The implications are that an untold number of unborn children are being put at risk as a result of their mothers being exposed to passive smoking while pregnant. Scientists say the results show there is a need for even tougher rules on smoking in public places.

A study in the United States of 12 newborn babies born to women who were exposed to passive smoking, and 12 infants whose mothers were not subjected to other people's cigarettes, is the first to demonstrate that secondary tobacco smoke causes genetic mutations in the womb. The researchers, led by Barry Finette, a paediatrician at the University of Vermont in Burlington, analysed blood samples taken from the babies at birth for mutations in a gene that is linked with childhood cancers.

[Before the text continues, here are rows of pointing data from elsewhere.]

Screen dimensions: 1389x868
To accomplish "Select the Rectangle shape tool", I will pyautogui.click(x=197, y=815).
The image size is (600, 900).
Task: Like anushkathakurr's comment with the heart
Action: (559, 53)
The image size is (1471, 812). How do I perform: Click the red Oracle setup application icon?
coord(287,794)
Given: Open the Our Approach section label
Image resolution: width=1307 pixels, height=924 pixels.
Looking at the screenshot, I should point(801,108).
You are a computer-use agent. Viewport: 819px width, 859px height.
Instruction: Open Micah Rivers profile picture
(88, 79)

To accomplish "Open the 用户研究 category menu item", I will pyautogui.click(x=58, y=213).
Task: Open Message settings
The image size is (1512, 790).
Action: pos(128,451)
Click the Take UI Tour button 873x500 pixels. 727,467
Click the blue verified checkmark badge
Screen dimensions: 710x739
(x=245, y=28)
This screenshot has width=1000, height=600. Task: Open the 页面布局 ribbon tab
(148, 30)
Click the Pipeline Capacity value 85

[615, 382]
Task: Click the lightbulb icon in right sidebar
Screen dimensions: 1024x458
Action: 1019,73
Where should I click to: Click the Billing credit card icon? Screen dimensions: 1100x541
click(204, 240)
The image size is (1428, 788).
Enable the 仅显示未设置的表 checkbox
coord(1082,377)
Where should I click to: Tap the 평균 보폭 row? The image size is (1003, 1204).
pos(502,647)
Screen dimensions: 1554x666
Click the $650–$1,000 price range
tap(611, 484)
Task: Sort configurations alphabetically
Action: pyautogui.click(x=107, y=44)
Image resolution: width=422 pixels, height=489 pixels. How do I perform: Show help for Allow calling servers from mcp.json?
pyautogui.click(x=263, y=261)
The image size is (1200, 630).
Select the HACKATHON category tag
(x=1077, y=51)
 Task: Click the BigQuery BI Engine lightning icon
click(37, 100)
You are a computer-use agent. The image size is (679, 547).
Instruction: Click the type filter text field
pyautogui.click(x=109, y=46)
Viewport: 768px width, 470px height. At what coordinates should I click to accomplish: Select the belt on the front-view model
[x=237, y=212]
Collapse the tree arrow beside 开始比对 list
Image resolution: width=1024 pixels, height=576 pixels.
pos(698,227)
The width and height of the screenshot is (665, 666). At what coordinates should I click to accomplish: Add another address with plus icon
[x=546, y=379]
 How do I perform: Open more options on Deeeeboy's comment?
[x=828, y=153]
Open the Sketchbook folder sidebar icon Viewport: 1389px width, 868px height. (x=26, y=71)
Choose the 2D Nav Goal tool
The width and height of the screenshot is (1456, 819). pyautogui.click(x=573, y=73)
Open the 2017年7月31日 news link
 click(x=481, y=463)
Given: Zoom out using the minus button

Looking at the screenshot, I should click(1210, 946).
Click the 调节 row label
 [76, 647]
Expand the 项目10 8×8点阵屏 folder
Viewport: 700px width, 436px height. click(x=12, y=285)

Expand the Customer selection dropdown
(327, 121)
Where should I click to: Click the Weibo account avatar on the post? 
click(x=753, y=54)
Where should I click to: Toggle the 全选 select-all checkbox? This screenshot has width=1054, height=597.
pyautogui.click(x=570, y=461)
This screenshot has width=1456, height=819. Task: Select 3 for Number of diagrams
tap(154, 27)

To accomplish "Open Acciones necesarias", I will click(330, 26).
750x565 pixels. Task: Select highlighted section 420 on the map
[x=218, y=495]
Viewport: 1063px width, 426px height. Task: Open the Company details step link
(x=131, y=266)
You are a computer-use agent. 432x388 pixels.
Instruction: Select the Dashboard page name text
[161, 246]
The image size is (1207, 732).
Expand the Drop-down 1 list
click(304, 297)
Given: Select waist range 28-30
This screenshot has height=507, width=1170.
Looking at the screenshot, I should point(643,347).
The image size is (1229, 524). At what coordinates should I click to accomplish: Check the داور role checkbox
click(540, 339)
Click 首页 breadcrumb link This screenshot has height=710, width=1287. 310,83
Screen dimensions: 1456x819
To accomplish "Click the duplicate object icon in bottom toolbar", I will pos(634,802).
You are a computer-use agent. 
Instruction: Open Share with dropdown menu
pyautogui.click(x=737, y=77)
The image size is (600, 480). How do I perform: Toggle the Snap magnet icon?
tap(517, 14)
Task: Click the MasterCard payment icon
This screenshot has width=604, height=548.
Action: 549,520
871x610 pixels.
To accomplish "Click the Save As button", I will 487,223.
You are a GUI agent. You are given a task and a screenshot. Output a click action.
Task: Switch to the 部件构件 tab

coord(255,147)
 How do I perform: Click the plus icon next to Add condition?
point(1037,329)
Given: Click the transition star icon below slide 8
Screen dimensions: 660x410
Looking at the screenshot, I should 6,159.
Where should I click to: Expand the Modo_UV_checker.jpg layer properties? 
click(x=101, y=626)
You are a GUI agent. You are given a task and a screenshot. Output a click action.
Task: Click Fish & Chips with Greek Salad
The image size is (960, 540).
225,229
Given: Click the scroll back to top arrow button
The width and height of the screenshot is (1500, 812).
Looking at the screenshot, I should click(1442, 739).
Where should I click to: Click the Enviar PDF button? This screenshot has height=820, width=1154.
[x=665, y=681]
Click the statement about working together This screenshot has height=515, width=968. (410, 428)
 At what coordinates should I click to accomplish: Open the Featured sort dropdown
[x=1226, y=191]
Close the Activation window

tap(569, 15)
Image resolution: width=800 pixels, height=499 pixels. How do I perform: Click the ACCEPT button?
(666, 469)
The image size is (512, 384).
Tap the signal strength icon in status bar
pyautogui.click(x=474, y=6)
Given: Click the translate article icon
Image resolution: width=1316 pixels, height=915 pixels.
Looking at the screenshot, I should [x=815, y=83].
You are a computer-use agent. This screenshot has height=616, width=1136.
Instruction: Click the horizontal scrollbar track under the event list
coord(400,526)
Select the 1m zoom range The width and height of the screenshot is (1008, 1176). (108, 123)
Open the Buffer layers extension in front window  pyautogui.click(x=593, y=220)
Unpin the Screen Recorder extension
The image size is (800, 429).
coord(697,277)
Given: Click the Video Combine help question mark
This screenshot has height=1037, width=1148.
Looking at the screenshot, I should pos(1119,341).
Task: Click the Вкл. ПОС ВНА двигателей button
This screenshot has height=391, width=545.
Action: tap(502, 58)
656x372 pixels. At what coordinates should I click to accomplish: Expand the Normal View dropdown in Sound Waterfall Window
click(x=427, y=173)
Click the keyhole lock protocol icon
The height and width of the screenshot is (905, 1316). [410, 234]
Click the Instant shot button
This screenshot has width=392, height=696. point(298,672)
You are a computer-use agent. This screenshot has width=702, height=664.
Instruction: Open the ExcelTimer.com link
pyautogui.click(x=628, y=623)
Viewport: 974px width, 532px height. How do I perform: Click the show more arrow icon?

"Some studies suggest that children whose mothers smoked during their pregnancy are not at an increased risk for developing cancer as a child,'' the researchers report in the journal Nature Medicine.

"In contrast, there is accumulating evidence that maternal exposure to passive smoke, as well as a history of paternal cigarette smoke exposure in the absence of maternal cigarette smoking, is correlated with an increased risk of childhood cancer, especially leukaemias and lymphomas in children less than five years of age."

The research on pregnant women exposed to passive smoking is the first clear evidence of a biological link between tobacco and potentially malignant changes in children, the researchers said.

The study found mutations in the white blood cells of the babies but the scientists warned that there could be other genetic transformations that they might have missed.

"Given our small sample size, there may well be other differences that we were unable to detect. However, the statistical significance of the differences we found are as valid as those from a much larger study, provided [our] sample is representative," they said.

Another study, published last August, on the effects of tobacco smoke on pregnant women found significantly high levels of cancer-causing substance in the first urine samples of newborn infants.

The latest research strengthens the case for increasing the protection of pregnant women against smokers, says Dr Gabriella Sozzi, a cancer specialist at Italy's National Cancer Institute in Milan, in an editorial in the journal.

"This study provides incontrovertible genetic evidence of the devastating effects of tobacco smoke particularly on the young, who suffer a greater risk from environmental toxicants ... not only because of their small size but also because of their physiological immaturity."

No other environmental factor, whether to do with diet, lifestyle or pollution, has such a pronounced effect on the risk of developing cancer as tobacco smoke, Dr Sozzi said.